## WHAT YOU HAVE TO DO
Write the next part of the mailing-list message about library administration software, picking up after its last line.

## GIVEN TEXT

* * * * * * * * *

Any suggestions for library administration software please?

Bret Busby bret.busby at gmail.com
Thu Nov 21 20:29:56 UTC 2019


On 21/11/2019, Little Girl <littlergirl at gmail.com> wrote:
> Hey there,
>
> Mike Marchywka wrote:
>>Little Girl wrote:
>>> Mike Marchywka wrote:
>
>>> >On a scientific page, it did produce the result but that
>>> >format-specific stuff is a problem- it needs to return key-value
>>> >pairs and let you do the formatting.
>
>>> Ah, okay. I don't know of anything that can do that off-hand. It
>>> sounds to me that this would involve an HTML standard that website
>>> administrators would have to adhere to so that you could reliably
>>> identify and grab the correct information from each page.
>
>>Yeah, I think that is doomed. But, if you can find my posts on
>>texhax at tug archives I think I included some notes on "BoMTeX" or
>>adaptation to bibtex to make it more commercial but also useful for
>>most web page types. I'm trying to move my bibtex script into c++
>>for the logic ( still invoking bash from c++ for all the real work).
>
> Okay, I found those. I get the impression, from what you're trying to
> accomplish, that you're probably going to be stuck taking a teaspoon
> to an ocean and will have to take it one site or one business or one
> website administrator at a time. A possibility would be to contact
> the W3C and make a wish for some new elements that website
> administrators can use to make their pages citable in a consistent
> way. I realize you can create any element you like nowadays (and I
> love that dearly), but this would be about creating a standard that
> people would be made aware of and encouraged to adhere to.

* * * * * * * * *

## SOURCE DATA
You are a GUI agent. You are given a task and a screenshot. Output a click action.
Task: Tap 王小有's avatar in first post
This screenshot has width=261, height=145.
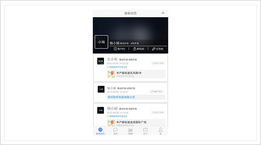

* * * * * * * * *

## RESULT OF THE TASK
>
>>One related idea though that came up in the latex discussion was
>>the idea of making clipboards that had some notion of "where the heck
>>the stuff came from." So, when you paste to the clipboard someone
>>has source material to keep track of how to cite it.  No idea how you
>>make that work but maybe for the next Ubuntu :)
>
> Now that's an interesting idea. As far as I can see, no one has
> invented such a thing yet. You would probably need to contact each
> program's development team individually to see if they'd like to take
> their code in that direction.
>
> I can, however, imagine that it could be problematic. If you cite
> something in file A in folder X and the clipboard program remembers
> the source file and its location, that's fine as long as the source
> file doesn't move and/or get renamed. If it gets renamed later, all
> is lost unless you can grep likely locations for some of its
> contents. If it gets moved, you might be able to find it by doing a
> search for its file name. The clipboard program could be designed to
> monitor the file system and keep an eye on its sources, updating
> them when changes are made, but that would be resource-intensive and
> might be considered an unwelcome intrusion by the user.
>
> This is an interesting predicament all the way around.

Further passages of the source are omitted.